Unlike the hefty price tag the administration rejected for the planned but never executed Veterans Day parade, Trump said this time the fireworks would be free.

"The fireworks (are) there anyway, so we just saved on fireworks. We get free fireworks because it's already being done. So, that's very good," Trump said, referring to the stash launched annually on Independence Day in downtown Washington.

Speaking at a midday Cabinet meeting, the President said acting Interior Secretary David Bernhardt would take charge of the event. But despite the holiday being less than six months away, the agency offered few new details.

A spokesperson for the Interior Department told CNN: "Salute to America is a great idea. We are working diligently to present the best options to the White House."

A White House official said in a statement that "President Trump loves America and wants to help all Americans celebrate our nation's independence on July 4."

The official also relayed that the Interior Department is working on options for the celebration and that Trump "looks forward to reviewing those proposals."

Washington, of course, already hosts major 4th of July parade. Called America's National Independence Day Parade, it goes through the heart of downtown Washington, consisting "of invited bands, fife and drum corps, floats, military and specialty units, giant balloons, equestrian, drill teams, VIP's, national dignitaries and celebrity participants," according to the parade's website. Other smaller parades take place across Washington's neighborhoods.

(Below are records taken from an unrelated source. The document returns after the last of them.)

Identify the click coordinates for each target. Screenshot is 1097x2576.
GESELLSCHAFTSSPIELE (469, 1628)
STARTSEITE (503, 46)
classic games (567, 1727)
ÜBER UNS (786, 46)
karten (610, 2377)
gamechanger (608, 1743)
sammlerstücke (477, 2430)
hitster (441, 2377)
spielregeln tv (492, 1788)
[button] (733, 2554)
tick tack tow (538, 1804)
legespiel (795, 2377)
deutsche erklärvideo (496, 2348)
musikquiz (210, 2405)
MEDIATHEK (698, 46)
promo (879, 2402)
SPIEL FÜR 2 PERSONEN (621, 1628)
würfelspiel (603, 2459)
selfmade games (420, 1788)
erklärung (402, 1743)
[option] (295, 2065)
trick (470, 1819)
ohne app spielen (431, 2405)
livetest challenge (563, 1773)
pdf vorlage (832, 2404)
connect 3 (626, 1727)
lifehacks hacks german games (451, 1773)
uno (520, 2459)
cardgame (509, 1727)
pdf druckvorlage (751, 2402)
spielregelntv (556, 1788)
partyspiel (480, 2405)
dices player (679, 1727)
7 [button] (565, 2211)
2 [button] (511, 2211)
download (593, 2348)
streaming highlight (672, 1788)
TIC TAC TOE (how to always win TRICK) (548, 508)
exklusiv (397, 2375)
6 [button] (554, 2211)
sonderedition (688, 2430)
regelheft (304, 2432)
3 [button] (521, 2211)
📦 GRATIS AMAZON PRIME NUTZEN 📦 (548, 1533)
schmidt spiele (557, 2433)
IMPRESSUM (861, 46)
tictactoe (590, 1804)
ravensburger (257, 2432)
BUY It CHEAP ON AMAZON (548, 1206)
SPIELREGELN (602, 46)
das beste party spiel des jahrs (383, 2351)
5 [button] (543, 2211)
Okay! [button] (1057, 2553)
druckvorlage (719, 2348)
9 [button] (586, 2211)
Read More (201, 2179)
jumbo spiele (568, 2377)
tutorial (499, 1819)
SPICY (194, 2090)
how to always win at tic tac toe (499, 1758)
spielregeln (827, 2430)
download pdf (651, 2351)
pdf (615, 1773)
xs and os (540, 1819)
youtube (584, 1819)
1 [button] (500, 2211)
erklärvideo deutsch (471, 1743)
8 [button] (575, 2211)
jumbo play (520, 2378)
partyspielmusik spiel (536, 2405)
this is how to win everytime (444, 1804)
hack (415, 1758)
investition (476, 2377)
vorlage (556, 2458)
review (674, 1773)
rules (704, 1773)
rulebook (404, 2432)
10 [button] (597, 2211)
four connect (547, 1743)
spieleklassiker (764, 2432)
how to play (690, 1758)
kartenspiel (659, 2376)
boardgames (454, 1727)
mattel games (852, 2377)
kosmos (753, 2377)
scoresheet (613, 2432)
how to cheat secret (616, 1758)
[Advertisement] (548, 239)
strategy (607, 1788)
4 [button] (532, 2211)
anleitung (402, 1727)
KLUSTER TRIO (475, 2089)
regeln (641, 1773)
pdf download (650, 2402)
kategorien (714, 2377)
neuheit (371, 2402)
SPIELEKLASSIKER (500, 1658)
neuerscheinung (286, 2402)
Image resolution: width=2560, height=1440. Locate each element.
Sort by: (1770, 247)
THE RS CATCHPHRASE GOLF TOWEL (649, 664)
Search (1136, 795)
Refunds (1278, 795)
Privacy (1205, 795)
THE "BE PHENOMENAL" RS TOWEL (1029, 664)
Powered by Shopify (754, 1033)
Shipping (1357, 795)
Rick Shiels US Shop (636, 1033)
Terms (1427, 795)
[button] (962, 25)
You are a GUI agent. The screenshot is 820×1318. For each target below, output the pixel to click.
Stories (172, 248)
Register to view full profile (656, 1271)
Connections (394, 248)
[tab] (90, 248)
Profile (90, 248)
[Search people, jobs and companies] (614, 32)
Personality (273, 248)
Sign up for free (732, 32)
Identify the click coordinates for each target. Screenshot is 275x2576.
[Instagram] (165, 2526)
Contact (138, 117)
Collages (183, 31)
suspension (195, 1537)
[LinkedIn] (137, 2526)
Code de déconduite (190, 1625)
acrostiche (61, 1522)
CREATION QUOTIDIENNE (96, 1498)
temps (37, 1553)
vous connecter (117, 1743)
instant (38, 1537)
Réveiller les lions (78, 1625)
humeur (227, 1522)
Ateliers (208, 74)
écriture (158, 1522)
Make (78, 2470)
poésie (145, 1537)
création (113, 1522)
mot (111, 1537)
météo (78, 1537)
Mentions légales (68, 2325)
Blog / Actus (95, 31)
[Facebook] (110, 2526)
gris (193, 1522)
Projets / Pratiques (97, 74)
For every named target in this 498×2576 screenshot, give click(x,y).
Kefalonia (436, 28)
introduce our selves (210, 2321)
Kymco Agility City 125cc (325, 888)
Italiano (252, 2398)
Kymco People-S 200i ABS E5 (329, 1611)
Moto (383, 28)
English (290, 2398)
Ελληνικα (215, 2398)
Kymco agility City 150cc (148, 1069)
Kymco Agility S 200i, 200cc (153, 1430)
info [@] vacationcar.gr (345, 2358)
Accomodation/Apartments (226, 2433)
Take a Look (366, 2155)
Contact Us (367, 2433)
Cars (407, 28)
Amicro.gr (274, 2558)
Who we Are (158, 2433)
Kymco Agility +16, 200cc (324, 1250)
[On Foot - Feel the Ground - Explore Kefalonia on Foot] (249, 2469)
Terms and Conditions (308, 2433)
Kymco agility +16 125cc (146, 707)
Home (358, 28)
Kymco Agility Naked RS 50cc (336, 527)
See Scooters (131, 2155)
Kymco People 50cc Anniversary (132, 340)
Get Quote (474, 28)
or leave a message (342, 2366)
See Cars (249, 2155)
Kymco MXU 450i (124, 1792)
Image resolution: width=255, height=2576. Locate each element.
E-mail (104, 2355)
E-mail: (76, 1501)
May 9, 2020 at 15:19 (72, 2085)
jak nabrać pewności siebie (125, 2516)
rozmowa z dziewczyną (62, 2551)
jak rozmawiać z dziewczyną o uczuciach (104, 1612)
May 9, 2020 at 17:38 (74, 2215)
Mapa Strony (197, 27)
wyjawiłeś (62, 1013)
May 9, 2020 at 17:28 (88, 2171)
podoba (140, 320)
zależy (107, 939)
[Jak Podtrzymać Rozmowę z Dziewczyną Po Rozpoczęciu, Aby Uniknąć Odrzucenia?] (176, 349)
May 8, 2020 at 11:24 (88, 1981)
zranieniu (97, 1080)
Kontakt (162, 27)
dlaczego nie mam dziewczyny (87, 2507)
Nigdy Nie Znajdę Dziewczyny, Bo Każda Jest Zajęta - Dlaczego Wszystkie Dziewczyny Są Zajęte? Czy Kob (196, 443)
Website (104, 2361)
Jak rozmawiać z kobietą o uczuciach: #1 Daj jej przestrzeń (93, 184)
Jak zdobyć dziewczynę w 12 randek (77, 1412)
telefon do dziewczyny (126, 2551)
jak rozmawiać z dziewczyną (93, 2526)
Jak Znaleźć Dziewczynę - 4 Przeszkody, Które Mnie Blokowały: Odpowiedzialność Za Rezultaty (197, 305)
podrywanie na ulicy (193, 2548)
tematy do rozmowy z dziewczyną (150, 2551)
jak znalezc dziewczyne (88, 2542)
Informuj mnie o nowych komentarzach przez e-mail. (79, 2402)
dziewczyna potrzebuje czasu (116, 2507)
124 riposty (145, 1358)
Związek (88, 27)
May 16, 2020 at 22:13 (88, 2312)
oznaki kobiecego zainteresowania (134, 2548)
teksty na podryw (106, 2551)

It's also unclear exactly how the "Salute to America" event would work alongside -- or in place of? -- Washington's annually televised Fourth of July concert and fireworks near the Capitol building.

Inspired after attending a Bastille Day parade in France, Trump said last year that a military parade in Washington would be "great for the spirit of the country," but that it would need to come at a "reasonable cost."

In response to the President's request, the Defense Department began planning for what would have been a costly military parade marking the 100th anniversary of the armistice that ended World War I.

The Defense Department eventually postponed the parade and a spokesman saying the agency "agreed to explore opportunities in 2019."

Trump blamed local Washington politicians for the parade's hefty price tag.

"The local politicians who run Washington, D.C. (poorly) know a windfall when they see it. When asked to give us a price for holding a great celebratory military parade, they wanted a number so ridiculously high that I cancelled it. Never let someone hold you up!" Trump tweeted.